**PROBLEM DETAILS**
Produce a word-for-word restatement of the lines from the line with "Open PD 4 - Medical" to the end of the listing below, inclusive.

**GIVEN RECORDS**
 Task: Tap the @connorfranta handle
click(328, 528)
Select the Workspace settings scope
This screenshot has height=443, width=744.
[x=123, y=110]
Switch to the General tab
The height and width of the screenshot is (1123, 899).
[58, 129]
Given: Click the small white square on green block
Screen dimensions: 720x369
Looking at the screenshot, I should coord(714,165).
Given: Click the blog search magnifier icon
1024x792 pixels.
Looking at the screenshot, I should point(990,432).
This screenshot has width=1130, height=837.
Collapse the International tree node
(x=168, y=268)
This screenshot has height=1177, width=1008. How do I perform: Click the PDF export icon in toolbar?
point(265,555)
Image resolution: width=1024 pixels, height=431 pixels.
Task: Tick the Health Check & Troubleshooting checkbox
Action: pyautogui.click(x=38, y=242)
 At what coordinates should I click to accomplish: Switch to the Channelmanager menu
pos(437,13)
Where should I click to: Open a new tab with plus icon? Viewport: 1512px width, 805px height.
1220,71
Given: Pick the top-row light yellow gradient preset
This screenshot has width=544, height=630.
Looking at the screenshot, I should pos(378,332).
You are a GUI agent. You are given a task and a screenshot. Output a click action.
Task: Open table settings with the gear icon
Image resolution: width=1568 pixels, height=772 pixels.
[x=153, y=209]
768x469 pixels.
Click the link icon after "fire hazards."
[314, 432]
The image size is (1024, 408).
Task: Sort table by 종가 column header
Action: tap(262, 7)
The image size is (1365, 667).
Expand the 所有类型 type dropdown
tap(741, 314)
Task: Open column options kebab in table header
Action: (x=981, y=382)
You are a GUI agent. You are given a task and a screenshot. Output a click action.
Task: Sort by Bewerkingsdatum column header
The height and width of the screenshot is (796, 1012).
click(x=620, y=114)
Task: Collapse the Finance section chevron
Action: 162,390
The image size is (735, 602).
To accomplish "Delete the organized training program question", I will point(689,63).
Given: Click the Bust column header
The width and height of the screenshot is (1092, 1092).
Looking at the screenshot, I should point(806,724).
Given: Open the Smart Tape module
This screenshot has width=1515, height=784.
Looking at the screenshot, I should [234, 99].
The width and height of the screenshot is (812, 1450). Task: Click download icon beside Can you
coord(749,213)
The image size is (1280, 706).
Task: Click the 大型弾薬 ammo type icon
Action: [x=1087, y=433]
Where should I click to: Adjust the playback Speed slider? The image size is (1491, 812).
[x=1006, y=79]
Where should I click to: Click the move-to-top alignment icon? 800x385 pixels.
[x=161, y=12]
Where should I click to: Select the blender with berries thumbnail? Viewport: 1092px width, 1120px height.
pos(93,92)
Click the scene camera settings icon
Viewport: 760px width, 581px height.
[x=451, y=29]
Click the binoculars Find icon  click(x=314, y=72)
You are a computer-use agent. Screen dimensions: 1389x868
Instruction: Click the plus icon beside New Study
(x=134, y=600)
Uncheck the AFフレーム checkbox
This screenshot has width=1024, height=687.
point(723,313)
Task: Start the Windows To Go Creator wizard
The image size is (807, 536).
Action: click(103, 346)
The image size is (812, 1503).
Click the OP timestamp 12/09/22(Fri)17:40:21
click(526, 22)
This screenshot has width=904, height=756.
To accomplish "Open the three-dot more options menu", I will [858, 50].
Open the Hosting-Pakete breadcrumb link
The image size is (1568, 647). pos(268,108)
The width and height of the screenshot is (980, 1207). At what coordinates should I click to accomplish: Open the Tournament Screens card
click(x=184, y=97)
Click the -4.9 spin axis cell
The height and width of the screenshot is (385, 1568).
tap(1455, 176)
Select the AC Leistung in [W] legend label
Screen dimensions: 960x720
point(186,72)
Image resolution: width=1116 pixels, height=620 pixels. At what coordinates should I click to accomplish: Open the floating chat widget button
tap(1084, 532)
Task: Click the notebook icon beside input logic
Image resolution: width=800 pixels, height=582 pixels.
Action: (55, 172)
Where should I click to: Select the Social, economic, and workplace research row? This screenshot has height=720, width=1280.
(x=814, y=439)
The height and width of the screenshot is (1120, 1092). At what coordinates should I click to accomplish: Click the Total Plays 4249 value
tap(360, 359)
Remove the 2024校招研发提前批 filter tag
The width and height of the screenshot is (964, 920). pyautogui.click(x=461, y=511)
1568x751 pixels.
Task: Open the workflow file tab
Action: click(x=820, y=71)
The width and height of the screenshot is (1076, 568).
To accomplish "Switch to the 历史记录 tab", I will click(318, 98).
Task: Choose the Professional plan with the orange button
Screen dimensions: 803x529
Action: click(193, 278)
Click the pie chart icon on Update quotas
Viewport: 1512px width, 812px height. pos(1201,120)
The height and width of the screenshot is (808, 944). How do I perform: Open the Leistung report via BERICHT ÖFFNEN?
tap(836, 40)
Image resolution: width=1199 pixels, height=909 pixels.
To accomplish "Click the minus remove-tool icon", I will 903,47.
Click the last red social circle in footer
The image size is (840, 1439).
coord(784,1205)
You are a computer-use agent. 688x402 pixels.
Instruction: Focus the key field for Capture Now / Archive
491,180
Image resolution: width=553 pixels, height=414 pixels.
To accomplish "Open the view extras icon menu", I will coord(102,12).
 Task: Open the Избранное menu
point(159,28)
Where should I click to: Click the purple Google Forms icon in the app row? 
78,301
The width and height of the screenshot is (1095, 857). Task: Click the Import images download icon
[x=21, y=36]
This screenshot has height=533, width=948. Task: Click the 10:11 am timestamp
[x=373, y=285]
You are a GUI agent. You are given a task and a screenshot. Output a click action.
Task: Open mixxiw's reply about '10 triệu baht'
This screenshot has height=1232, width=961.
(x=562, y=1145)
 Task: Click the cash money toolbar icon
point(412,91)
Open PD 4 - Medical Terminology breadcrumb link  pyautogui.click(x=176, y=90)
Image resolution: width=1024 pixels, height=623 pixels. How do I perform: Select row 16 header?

**EXERCISE RESPONSE**
Open PD 4 - Medical Terminology breadcrumb link  pyautogui.click(x=176, y=90)
Image resolution: width=1024 pixels, height=623 pixels. How do I perform: Select row 16 header?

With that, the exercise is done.